> [SELECTED EXCERPT]
▼▼▼

The car my EV replaced was a minivan that got 14mpg in my daily driving (all in town, short trips, 30-40 miles/day). It was totaled in a vehicle fire, I got $15k from the insurance company for it. I then spent that $15k on my EV (a bit less, but I'm planning to add a new charger soon, so I'll round up...). So far, I'm even with a straight up swap. Gas car for EV. Granted I'm now driving a 1995 Saturn instead of a 2005 Odyssey, but I like it better anyway.  And it meets all my needs in a daily driver.

On the electricity cost side, I just compared September of this year with September of last year (the last month before I started driving the EV) and our electric cost went from $145 last year to $199 this year. So instead of spending $238/month on gas (assuming 10k miles/year and $4/gallon) I spent $54 on electricity. A $184 savings! I'll admit that as a family we made a concious effort to reduce our electrical usage as much as possible in the last year. The whole family has had fun with it, focussing on shutting off lights and stuff, and not using the AC. I'm sure that offset a good deal of the electric car energy usage.

Anyway, as I see it, I'm already in payback.  I know, it's fuzzy math but I like it.


----------



## Jamie EV (Oct 3, 2012)

▲▲▲

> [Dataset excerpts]
▼▼▼

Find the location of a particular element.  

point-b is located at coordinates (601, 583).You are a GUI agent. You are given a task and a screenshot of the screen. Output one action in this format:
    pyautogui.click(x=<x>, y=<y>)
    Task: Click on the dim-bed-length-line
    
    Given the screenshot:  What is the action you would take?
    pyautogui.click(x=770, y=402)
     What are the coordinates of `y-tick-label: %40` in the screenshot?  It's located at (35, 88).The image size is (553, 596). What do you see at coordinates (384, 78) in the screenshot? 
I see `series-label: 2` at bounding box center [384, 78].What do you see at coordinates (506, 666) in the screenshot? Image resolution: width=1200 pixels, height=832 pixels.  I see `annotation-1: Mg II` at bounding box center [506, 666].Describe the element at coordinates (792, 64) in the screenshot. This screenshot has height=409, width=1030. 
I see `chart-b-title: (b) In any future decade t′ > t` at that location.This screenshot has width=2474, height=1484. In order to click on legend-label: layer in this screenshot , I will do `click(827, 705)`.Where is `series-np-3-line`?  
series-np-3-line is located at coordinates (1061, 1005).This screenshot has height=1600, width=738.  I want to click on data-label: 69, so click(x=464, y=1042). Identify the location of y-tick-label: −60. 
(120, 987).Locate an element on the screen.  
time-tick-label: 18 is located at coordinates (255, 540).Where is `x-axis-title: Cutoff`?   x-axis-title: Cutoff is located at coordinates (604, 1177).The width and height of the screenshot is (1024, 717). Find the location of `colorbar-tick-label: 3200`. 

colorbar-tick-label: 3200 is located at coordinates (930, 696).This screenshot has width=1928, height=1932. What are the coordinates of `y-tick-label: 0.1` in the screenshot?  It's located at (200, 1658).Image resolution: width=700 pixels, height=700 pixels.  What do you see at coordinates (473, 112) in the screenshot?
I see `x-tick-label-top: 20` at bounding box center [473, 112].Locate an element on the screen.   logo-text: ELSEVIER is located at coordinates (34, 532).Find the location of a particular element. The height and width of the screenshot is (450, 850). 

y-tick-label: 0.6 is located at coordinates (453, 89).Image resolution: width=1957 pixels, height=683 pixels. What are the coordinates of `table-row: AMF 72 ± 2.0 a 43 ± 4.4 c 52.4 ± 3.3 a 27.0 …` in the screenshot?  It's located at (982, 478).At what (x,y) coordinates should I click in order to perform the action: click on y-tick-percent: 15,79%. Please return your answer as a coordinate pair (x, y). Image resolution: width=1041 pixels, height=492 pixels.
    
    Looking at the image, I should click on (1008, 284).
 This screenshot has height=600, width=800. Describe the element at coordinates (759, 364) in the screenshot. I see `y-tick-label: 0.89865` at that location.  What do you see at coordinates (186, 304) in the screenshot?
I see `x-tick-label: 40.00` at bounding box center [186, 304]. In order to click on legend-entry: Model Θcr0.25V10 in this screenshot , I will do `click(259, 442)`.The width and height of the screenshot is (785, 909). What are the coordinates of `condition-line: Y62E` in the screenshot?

▲▲▲

> [REQUIREMENT] Transcribe the part of the post about switching to an EV that begins at "On the electricity" and ends after "but I like it.".

> [WRITTEN REPLY]
On the electricity cost side, I just compared September of this year with September of last year (the last month before I started driving the EV) and our electric cost went from $145 last year to $199 this year. So instead of spending $238/month on gas (assuming 10k miles/year and $4/gallon) I spent $54 on electricity. A $184 savings! I'll admit that as a family we made a concious effort to reduce our electrical usage as much as possible in the last year. The whole family has had fun with it, focussing on shutting off lights and stuff, and not using the AC. I'm sure that offset a good deal of the electric car energy usage.

Anyway, as I see it, I'm already in payback.  I know, it's fuzzy math but I like it.